今こそ、店舗大改革!

2014/12/23(火)22:00
関西地方で70店余りを展開する「がんこ寿司」。本格的な和食をリーズナブルな値段で味わえると人気の店だ。がんこ寿司がこれから本腰を入れようとしているのが、7店舗しかない関東での店舗拡大。関西では新規オープンした店でも客が入る。しかし、知名度の低い東京では、サービスが悪ければすぐに客が離れてしまう。そこで、サービスを向上するスピードを上げようと、がんこ寿司はある試みを始めた。今年10月に東新宿にオープンした「がんこ・新宿山野愛子邸」。
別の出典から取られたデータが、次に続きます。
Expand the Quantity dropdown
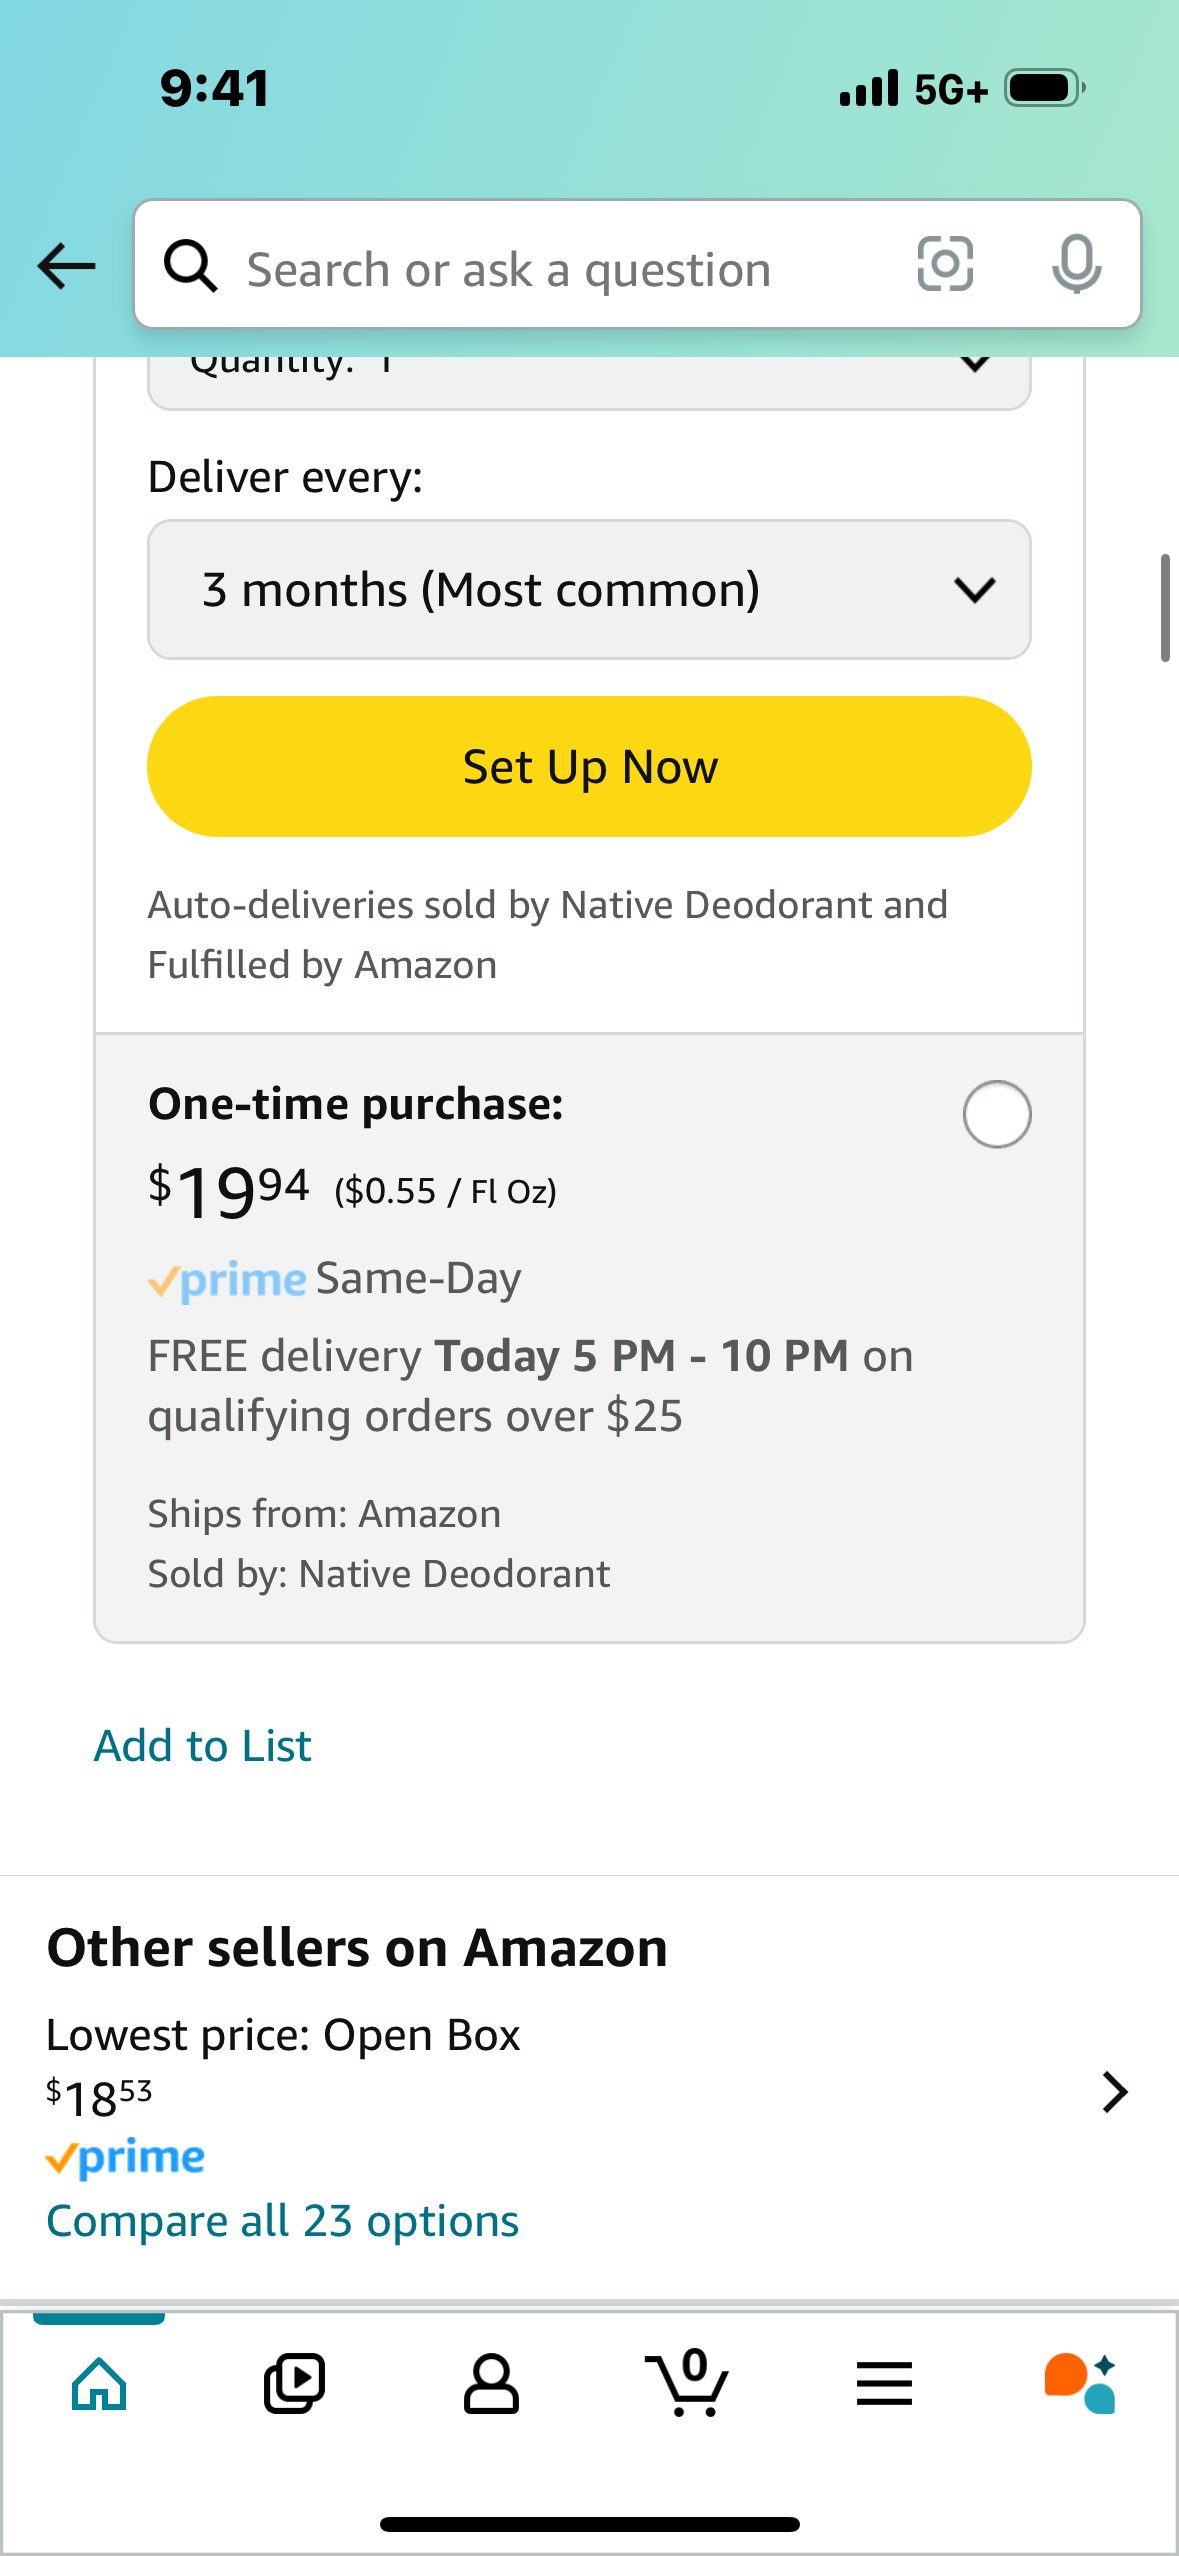The image size is (1179, 2556). coord(589,380)
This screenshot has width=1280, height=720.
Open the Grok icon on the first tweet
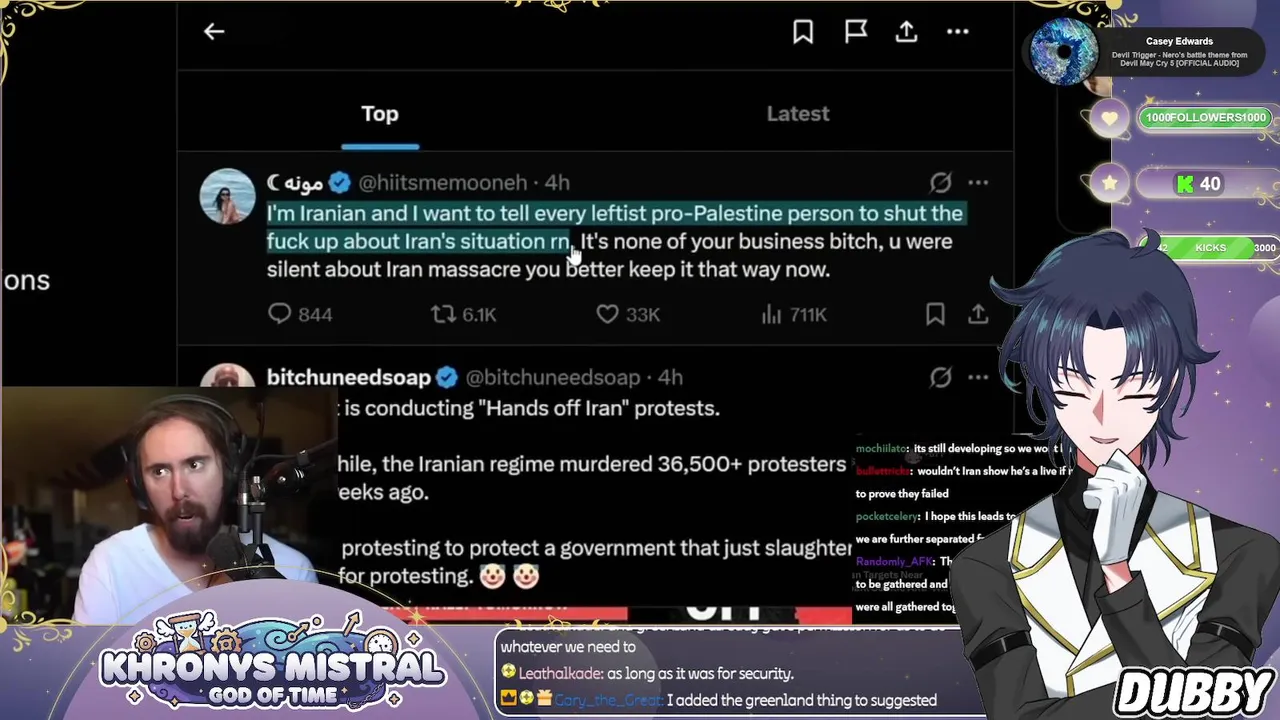(x=940, y=182)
仕事を始める店のスタッフたちに着けられたのは、GPS装置。店内各所に設置したセンサーによって、スタッフ一人ひとりの動きを計測し、データ化するというのだ。その結果、「接客係が客室よりも廊下やバックヤードにいる時間が長い」ことなどがわかった。動きのデータ化によって、サービスをどう変えていくのか?今年10月3日にオープンした、ユニクロ吉祥寺店。実はこの店、ユニクロの新戦略の実験店だという。その戦略とは「地域密着」。店の2階には、吉祥寺の様々な商店を紹介するパネルが設けられているほか、商品の並べ方や提案するコーディネートも、吉祥寺の客層に合うよう工夫している。また、地元の商店会に加入し、ユニクロの店舗スタッフが地域の祭りやイベントにも参加するなど、これまでのユニクロにはなかった取り組みを進めている。実はこの「地域密着」は、今年1月、ユニクロを展開するファーストリテイリングの柳井正会長兼社長が打ち出した戦略だ。これまで、ユニクロは本部が決めた方針をもとに、各店舗が基本的に同じように店舗をつくり、同じ商品やサービスを提供してきた。ところが、店舗数が増えた結果、消費者からは「画一的で無個性」と受け取られるようにもなってきた。新規に出店する店がある一方で閉鎖する店も多く、日本国内の店舗数はここ数年、頭打ちとなっている。この状況を打破するために打ち出した「地域密着」戦略。果たして、マニュアルから脱して、個性的な店をつくることができるのか?